» Source
○ ○ ○ ○ ○ ○ ○

Vivement la construction dans l’union

Vivement la construction dans l’union
 
Des Tunisiennes et des Tunisiens se sont levés ce matin avec un sentiment nouveau de devoir accompli après avoir franchi une étape décisive dans la consolidation de notre démocratie. Les tendances sont désormais quasiment dessinées et la compétition interne devra bientôt céder la place à la compétition de la Tunisie unie face au reste du monde.
 
Nidaa serait selon les premiers sondages, le premier parti en sortie des urnes législatives. Il serait suivi par Nahdha, UPL, Jabha, Afek… Ainsi, si les programmes électoraux partagés par les partis politiques étaient relativement proches dans les grandes lignes avec quelques différences en profondeur dont la sensibilité sociale versus libérale, c’est définitivement la victoire du leadership qui a permis à Nidaa de rayonner.
 
Une belle victoire du Leadership
 
Félicitations à Nidaa, mais également à l’ensemble de notre classe politique et surtout aux institutions de l’Etat et à la société civile qui ont soutenu la trajectoire de transition de la Tunisie ces dernières années. Enfin, félicitations à tous les citoyens.
 
Ces résultats électoraux viennent reconnaitre l’importance des machines électorales, confirmer l’importance de la motricité financière et professionnaliser l’exercice de la politique en Tunisie. Ces résultats sont également positifs pour les partis qui ont reculé aux yeux de l’opinion publique, dans la mesure où c'est l’occasion, pour eux, de tirer les leçons de cette précieuse évaluation afin de progresser pour mieux aborder les prochaines batailles.
 
Divisions, bipolarisation, quelles seront les réponses apportées ? 
 
L’adage tunisien disant si bien « elli aendou lekaeb yelaeb kima yheb / اللي عندو الكعب يلعب كيما يحب » ou encore « celui qui a les billes joue comme il veut », Nidaa pourrait avec l’ivresse du succès être tenté par une pseudo-facilité. Faut-il continuer à porter le clivage anti-islamiste et gouverner selon sa vision en élargissant sa coalition à des sensibilités très proches ou vaut-il mieux adopter une ouverture qui va davantage dans le sens des intérêts de la Nation ?
 
Après quatre années de clivages et de divisions, la Tunisie peut-elle avancer vite tout en étant divisée jusqu’aux prochaines élections dans cinq ans ? Les constats sont unanimes, les défis sont énormes, les réformes nécessaires sont impopulaires et douloureuses, les ressources sont limitées. La sécurité, la paix sociale et l’économie sont fragiles, l’impatience pour des résultats tangibles est pressante et le temps est plus que compté ! 
 
Mieux vaut dans ce cas mettre plus de chances de son côté et privilégier l’unité de la Nation.
 
Scénario 1 – coalition sans Nahdha
 
Une coalition sans Nahdha, au profit des petits partis "démocrates" laisserait une opposition parlementaire forte et engendrerait un sentiment d’exclusion pour une partie de la société. Si la constitution du gouvernement et l’exécution du programme de Nidaa semblent plus faciles dans une coalition sans Nahdha, la réforme de l’Etat et la sécurité du pays nécessiteraient une fermeté dictatoriale qu’on pensait avoir enterrée depuis la révolution !

○ ○ ○ ○ ○ ○ ○

» Données affichées
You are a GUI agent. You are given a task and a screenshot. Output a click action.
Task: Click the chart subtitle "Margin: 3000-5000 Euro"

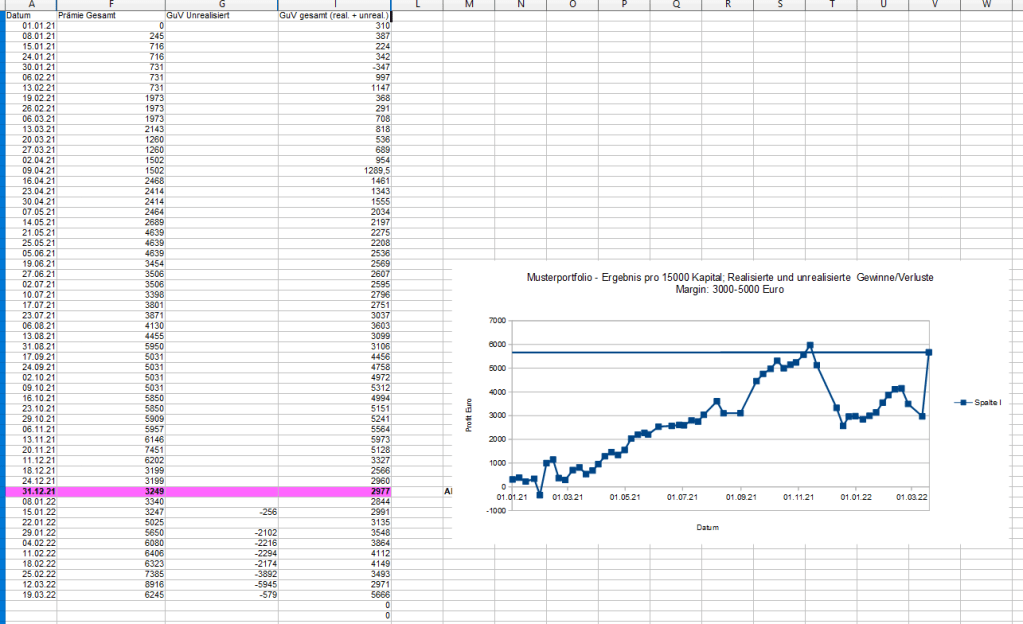pos(729,289)
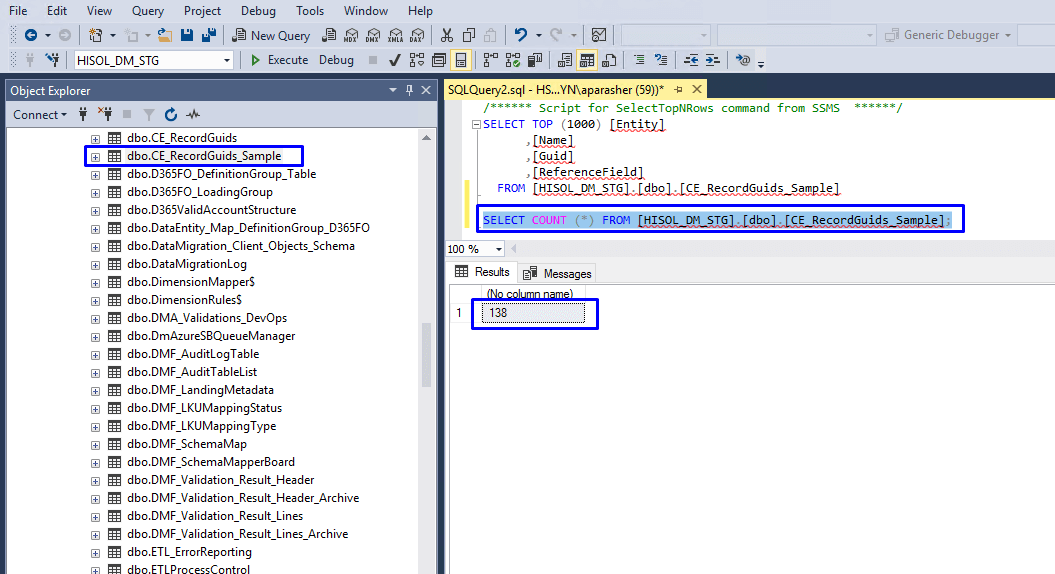Click the Save All icon
The width and height of the screenshot is (1055, 574).
(x=209, y=35)
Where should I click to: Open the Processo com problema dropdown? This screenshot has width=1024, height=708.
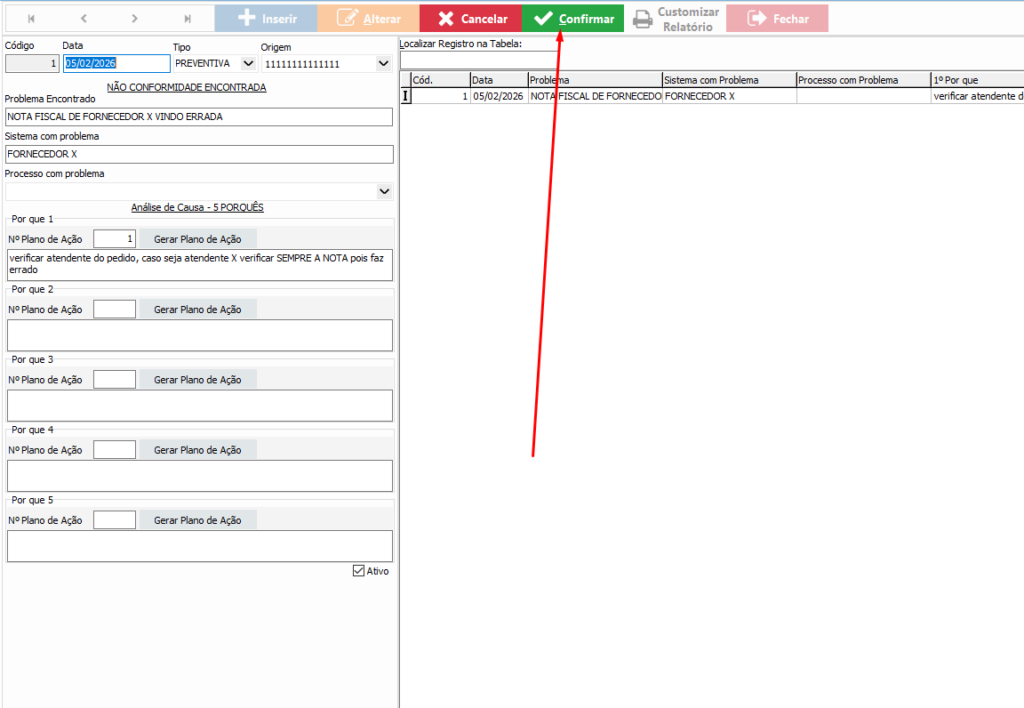[x=384, y=191]
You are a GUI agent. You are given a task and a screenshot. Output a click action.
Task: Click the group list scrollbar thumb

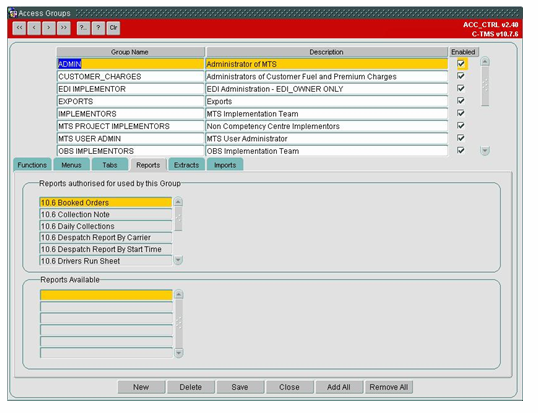click(x=485, y=86)
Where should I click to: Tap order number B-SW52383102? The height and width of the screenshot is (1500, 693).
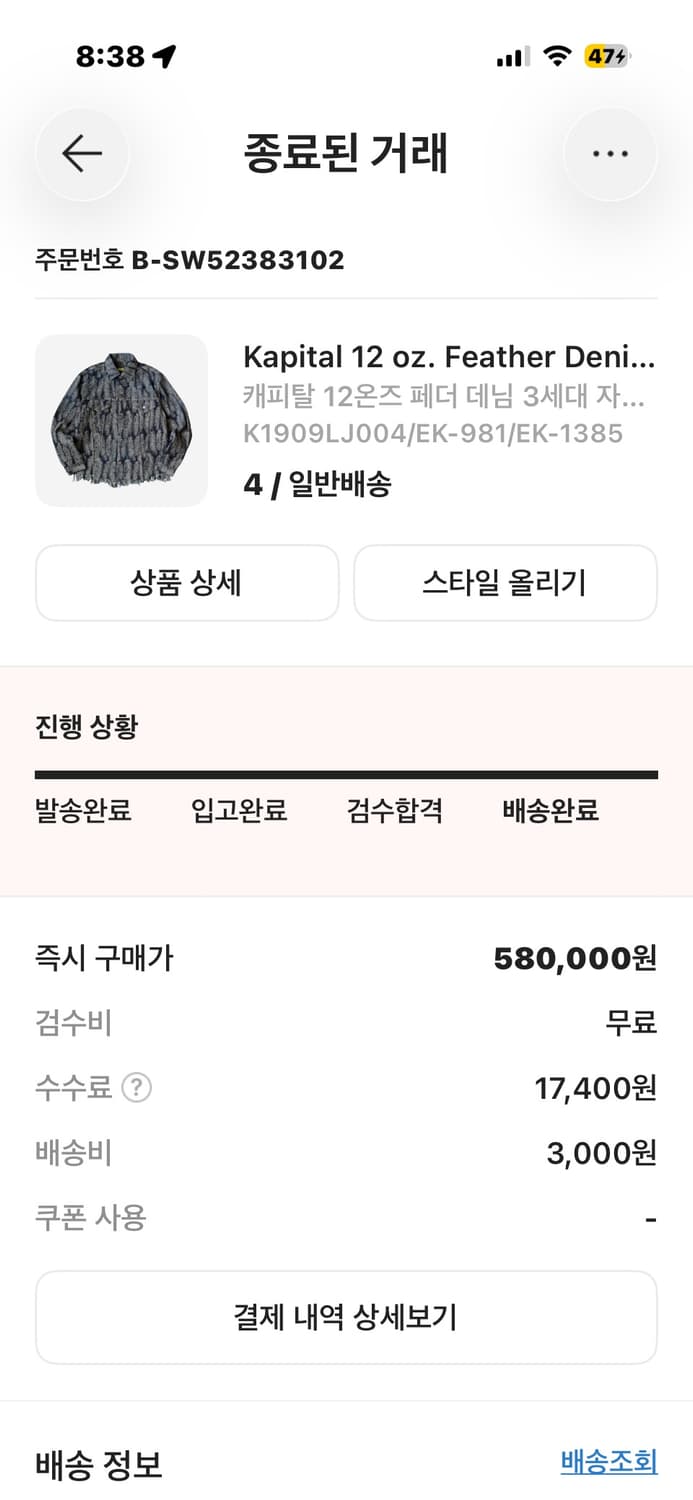[189, 261]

○ ○ ○ ○ ○ ○ ○

» Travail à faire
1 > Recopiez le passage de l'article sur les élections tunisiennes allant de « Scénario 1 – » jusqu'à « la révolution ! ».
2 > D'après les premiers sondages cités dans l'article sur les élections tunisiennes, quel parti suivrait Nidaa aux législatives ?
Les items n'ont aucun lien avec l'article.

» Liste des solutions
1 >
Scénario 1 – coalition sans Nahdha
 
Une coalition sans Nahdha, au profit des petits partis "démocrates" laisserait une opposition parlementaire forte et engendrerait un sentiment d’exclusion pour une partie de la société. Si la constitution du gouvernement et l’exécution du programme de Nidaa semblent plus faciles dans une coalition sans Nahdha, la réforme de l’Etat et la sécurité du pays nécessiteraient une fermeté dictatoriale qu’on pensait avoir enterrée depuis la révolution !

2 > Nahdha